Selected extract.
Thank you, Frank. I'm Ahu Demir, the NOBLE Research analyst who covers PDS Biotechnology. Here are the questions I have selected as well as a couple of my own. The first question, Frank, is, can you elaborate on the differentiating factors of the coronavirus program from the first-generation vaccines?

So from -- with the first-generation vaccines, the vast majority have been focused on the induction of neutralizing antibodies. And a lot of these vaccines are primarily due to neutralizing approaches such as live vectors, DNA, RNA. And, as I mentioned, the focus is really the induction of neutralizing antibodies. How the second-generation vaccines will be differentiated, what we expect is that the second-generation vaccines should induce a broader range of immune responses and, very importantly, induction of T-cells. So not just CD4 T-cells but, very importantly, the CD8 T-cells as well as the memory T-cells. And that's really what we anticipate will be a key differentiator and key improvement over the first-generation vaccines will be the breadth of immune responses that are generated and also, very importantly, the safety of the vaccines.

Thank you, Frank. The second question comes on the coronavirus program as well. What can you tell us about the progress with respect to the PDS0203 and PDS0204? What are the time lines? And when will we hear about it?

What is required.
Answer these about the transcript:
(a) What is the name of the NOBLE Research analyst who covers PDS Biotechnology?
(b) What have most first-generation vaccines focused on inducing?
(c) Which two items does the second question ask about?
The records that follow are separate material, unrelated to the transcript.

Record extracts.
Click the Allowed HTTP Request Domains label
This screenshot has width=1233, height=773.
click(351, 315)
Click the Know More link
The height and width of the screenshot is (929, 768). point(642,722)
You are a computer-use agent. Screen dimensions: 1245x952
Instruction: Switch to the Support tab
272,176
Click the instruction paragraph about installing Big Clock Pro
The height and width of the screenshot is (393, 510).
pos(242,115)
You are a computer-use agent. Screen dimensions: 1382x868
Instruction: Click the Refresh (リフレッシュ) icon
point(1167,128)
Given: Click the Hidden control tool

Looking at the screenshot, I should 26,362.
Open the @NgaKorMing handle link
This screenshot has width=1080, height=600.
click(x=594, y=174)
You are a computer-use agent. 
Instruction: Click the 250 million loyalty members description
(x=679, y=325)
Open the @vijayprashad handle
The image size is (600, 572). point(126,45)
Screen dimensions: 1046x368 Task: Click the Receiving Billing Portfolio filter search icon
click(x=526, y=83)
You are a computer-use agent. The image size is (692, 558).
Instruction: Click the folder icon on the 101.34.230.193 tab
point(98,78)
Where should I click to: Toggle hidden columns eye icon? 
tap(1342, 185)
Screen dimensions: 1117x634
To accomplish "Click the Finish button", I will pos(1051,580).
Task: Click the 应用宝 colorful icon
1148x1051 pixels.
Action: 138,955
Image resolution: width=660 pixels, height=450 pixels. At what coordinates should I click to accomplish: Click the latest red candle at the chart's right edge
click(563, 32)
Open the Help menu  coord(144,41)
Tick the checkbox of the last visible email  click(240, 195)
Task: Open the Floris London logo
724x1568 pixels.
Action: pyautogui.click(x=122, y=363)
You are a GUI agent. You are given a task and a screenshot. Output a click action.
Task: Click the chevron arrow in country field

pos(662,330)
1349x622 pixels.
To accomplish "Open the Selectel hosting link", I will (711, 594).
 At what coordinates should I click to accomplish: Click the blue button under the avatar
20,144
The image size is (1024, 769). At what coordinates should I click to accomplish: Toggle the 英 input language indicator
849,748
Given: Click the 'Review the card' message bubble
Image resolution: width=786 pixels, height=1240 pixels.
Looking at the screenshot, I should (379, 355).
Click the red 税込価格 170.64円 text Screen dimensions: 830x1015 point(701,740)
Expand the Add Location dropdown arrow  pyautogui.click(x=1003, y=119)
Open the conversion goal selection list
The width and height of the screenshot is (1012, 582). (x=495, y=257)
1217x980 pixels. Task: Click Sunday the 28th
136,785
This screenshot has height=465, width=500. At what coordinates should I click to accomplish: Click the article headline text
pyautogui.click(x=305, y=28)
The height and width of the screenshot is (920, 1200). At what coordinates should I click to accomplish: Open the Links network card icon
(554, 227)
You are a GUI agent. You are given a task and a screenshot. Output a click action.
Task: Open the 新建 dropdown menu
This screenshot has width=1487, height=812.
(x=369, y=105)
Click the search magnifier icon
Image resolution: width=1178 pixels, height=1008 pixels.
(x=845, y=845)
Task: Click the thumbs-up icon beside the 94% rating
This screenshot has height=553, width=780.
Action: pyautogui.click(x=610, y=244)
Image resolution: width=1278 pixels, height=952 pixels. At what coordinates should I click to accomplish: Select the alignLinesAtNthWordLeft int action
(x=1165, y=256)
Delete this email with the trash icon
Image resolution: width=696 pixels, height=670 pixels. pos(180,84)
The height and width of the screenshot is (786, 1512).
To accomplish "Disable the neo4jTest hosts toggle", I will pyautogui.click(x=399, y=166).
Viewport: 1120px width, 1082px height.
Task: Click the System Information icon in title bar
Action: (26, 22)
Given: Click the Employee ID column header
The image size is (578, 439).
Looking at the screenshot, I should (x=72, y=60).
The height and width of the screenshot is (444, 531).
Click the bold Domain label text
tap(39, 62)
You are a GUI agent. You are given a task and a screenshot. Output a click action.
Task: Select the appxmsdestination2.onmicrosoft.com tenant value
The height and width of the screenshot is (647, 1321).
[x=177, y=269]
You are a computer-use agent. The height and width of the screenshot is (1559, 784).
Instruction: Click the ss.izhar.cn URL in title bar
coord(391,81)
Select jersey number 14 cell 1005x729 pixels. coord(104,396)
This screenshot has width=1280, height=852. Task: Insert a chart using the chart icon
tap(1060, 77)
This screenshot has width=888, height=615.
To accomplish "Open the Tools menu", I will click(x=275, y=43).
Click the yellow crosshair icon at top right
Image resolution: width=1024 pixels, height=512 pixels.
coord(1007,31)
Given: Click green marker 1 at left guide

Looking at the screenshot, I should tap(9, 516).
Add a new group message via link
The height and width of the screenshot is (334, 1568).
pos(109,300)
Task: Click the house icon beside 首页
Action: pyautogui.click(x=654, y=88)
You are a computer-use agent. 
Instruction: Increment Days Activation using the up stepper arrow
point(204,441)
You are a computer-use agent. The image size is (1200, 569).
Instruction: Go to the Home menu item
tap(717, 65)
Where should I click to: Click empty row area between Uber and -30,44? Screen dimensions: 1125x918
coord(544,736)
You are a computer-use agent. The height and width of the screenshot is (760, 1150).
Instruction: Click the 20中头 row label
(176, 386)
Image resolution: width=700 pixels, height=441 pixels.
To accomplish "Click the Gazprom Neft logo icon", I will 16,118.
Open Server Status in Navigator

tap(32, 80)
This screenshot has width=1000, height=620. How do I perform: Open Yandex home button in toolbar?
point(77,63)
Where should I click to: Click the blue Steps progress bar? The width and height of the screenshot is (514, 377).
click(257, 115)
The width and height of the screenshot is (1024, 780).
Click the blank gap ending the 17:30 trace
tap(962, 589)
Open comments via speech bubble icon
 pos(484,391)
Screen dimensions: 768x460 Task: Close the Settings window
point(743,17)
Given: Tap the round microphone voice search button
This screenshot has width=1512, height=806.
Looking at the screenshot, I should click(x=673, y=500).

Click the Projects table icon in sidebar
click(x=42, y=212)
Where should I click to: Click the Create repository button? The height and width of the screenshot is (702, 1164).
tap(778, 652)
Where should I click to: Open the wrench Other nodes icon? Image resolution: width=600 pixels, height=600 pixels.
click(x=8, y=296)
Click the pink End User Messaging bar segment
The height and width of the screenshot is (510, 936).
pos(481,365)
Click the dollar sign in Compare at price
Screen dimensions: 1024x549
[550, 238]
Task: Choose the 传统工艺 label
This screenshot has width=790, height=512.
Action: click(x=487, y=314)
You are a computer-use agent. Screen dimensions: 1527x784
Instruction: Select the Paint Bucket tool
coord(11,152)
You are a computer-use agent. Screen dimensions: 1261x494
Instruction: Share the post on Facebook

Task solution.
(a) Ahu Demir
(b) Neutralizing antibodies
(c) PDS0203 and PDS0204